If you review this example, you’ll see that we reference the variables we created by placing them in <>. We can either use the values directly as we do with the bucket name and object key, or we can embed them in a string as we do when we generate the bucket ARN.

Once we’ve done this, click Confirm at the bottom of the configuration screen, then Skip to Review and update. Review the changes we’ve made and make sure they match what we’ve described above, and finally click Update rule.

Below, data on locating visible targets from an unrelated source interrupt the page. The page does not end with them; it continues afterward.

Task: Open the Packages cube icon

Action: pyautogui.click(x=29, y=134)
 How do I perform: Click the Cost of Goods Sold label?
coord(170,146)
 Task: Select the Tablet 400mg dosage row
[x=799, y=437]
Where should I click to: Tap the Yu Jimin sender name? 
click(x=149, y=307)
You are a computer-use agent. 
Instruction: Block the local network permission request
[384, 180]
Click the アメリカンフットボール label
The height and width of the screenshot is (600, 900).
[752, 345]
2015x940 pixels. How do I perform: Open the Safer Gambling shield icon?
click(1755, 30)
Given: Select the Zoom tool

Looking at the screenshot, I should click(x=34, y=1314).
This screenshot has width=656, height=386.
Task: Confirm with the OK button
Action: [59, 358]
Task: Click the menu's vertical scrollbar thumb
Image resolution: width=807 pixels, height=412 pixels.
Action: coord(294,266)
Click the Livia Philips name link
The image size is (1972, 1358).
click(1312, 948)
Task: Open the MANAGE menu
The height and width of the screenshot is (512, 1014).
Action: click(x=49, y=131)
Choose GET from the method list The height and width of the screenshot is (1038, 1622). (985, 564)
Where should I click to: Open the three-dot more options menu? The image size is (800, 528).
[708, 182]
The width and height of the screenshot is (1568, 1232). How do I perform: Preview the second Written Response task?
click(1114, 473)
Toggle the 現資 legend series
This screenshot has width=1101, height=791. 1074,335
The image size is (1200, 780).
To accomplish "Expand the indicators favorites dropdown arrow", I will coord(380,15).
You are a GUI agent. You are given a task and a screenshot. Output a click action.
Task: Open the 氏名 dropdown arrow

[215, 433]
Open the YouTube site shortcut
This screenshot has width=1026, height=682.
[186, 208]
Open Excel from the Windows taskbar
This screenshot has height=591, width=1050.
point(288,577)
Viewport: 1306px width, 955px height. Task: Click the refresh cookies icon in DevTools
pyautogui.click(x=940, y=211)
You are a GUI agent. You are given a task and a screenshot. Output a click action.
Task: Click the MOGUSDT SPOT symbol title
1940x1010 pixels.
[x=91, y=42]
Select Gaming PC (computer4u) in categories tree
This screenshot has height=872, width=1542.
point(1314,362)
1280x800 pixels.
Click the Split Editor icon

If we were to review the event data sent by EventBridge after uploading a file called dummy.txt to the S3 bucket 123456789012-eu-west-1-dummy-bucket, it will now look like

{
    "Records": [
        {
            "eventName": "ObjectCreated:Put",
            "s3": {
                "bucket": {
                    "name": "123456789012-eu-west-1-dummy-bucket",
                    "arn": "arn:aws:s3:::123456789012-eu-west-1-dummy-bucket"
                },
                "object": {
                    "key": "dummy.txt"
                }
            }
        }
    ]
}

which our original lambda can now process as it matches the expected format (albeit missing unused fields).

Pricing

The actual costs you incur will depend on your configuration, but if we look at the AWS pricing page for EventBridge, and we’re using opt-in services, we’ll be charged $1.00 per million processed events.